TEXT SECTION:

_ _ _ _ _

The selectivities and conversion were calculated based on the GC measurements on the effluent according to Equations (1)–(4).

$$S_i=\frac{v_i{y}_i}{{{\displaystyle \sum }}_i{v}_i{y}_i}$$

(1)

$$X=\frac{{{\displaystyle \sum }}_i{v}_i{y}_i}{y_{{\mathrm{CH}}_3\mathrm{OH}}+{{\displaystyle \sum }}_i{v}_i{y}_i}$$

(2)

$$S_{cor}=\frac{S_{{\mathrm{CH}}_2\mathrm{O}}+\frac{1}{3}{S}_{\mathrm{DMM}}}{S_{{\mathrm{CH}}_2\mathrm{O}}+\frac{1}{3}{S}_{\mathrm{DMM}}+\frac{1}{2}{S}_{\mathrm{MF}}+S_{\mathrm{CO}}+S_{{\mathrm{CO}}_2}}$$

(3)

$$X_{cor}=\left(1-\frac{2}{3}{S}_{\mathrm{DMM}}-\frac{1}{2}{S}_{\mathrm{MF}}-S_{\mathrm{DME}}\right)X$$

(4)

where y_i is the gas mole fraction of the ith product, and v_i is the number of carbons in the ith product. X_cor and S_cor are the reversible byproduct corrected conversion and selectivity towards formaldehyde. Here, DME was treated like two MeOH, DMM like two MeOH and one CH₂O, and MF as one MeOH and one CO, as they would be converted back to these species at high MeOH conversion. This made the comparison between catalysts easier as the reversible byproduct corrected selectivity was mostly independent of temperature and conversion. This is further illustrated in Figure S10 in the SM. The reaction rate was assumed to follow (pseudo-)first order kinetics, as reported in the literature [58,59,60,61,62], and the rate constant was calculated from the design equation for a PFR reactor as in Equation (5) [63].

$$k=-\frac{V_0}{W}\ln \left(1-X\right)$$

(5)

where V₀ is the volumetric feed flow at reaction conditions, w is the catalyst mass, and X is the conversion. For the calculation of k_cor (corrected rate constant), X_cor was used instead.

_ _ _ _ _

STORED DATA:
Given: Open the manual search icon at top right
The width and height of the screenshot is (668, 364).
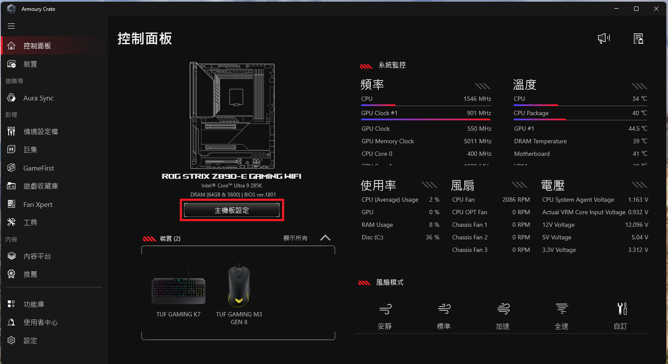Looking at the screenshot, I should [638, 39].
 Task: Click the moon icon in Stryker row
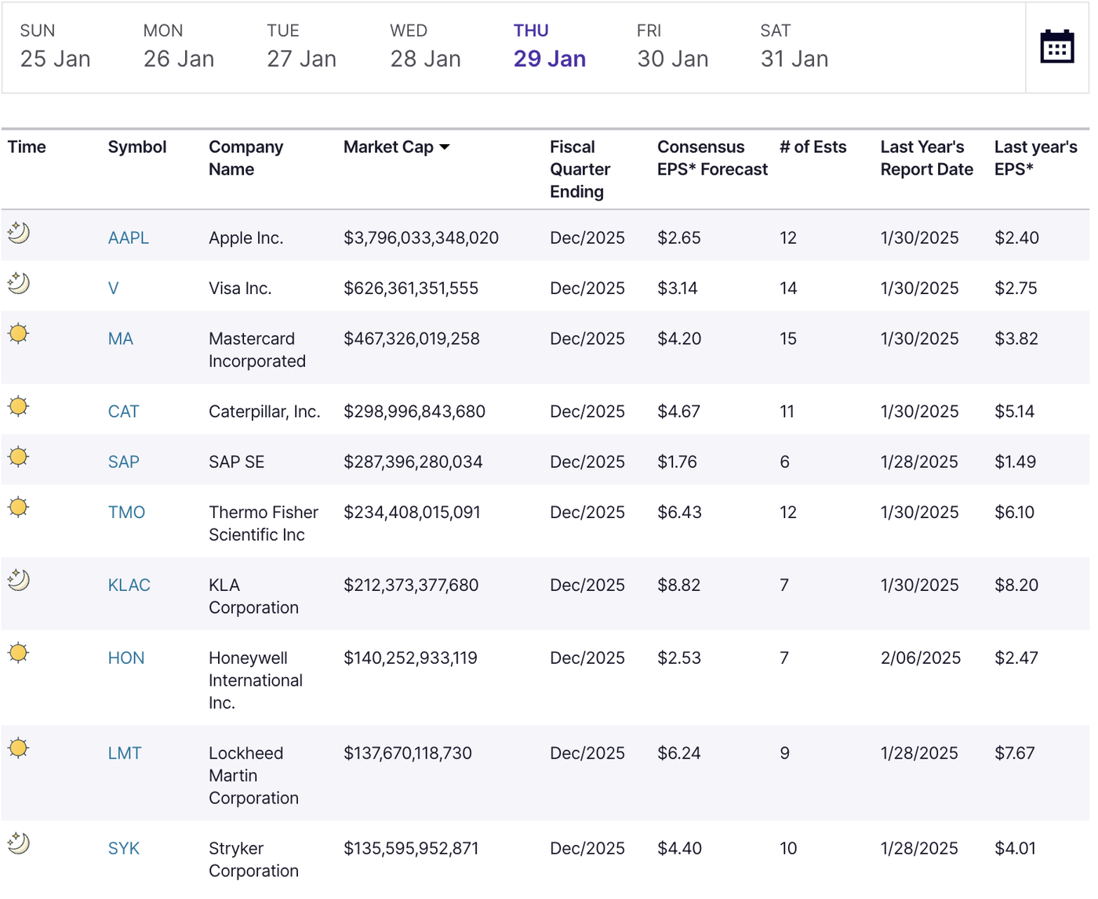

_ _ _ _ _

GOAL 1: List each reversible byproduct named in the passage on catalyst conversion and selectivity, along with the species it was treated as.
GOAL 2: Pick up the passage on catalyst conversion and selectivity after its final sentence and write the next few sentences.

RESULT 1:
DME: two MeOH
DMM: two MeOH and one CH₂O
MF: one MeOH and one CO

RESULT 2:
4.3. Characterization

4.3.1. X-Ray Powder Diffraction

The fresh samples were investigated with a PanAlytical X’Pert Pro instrument in Bragg-Brentano Geometry in reflectance mode using a Cu K_α radiation source (λ = 1.541 Å) at ambient conditions. The scan range was 5–70° with a step size of 0.017°. The Rietveld analysis was performed using the Topas Software. Spent samples were investigated using a PanAlytical Empyrean instrument using a Cu K_α radiation source (λ = 1.541 Å) mounted with a Ni beta filter, a pair of 0.04 radian soller slits, a beam stop, and a capillary spinner. The scan range was 5–75° with a step size of 0.14°. The samples were measured in open capillaries at ambient conditions. Relevant fresh samples were measured for comparison.

4.3.2. Surface Area Measurement

The surface areas of the samples were measured using a Quantachrome NOVATouch instrument and analyzed using the BET method. The samples were degassed at 350 °C for 4 h under vacuum before the nitrogen physisorption at 77 K with up to six points in the p/p₀ range of 0.05–0.3, depending on the R²-value of the linear regression.

4.3.3. Elemental Analysis

The samples prepared by precipitation were subjected to inductively coupled plasma optical emission spectrometry (ICP-OES), to determine the Mo to alkali earth metal ratio. The samples were melted with K₂S₂O₇ and dissolved with HCl. Calibration curves including a blank were made before measurement. The apparatus was a Perkin Elmer model Optima 3000, Agilent 720 ICP, or a similar instrument. Samples prepared by the sol-gel method were assumed to have the nominal composition.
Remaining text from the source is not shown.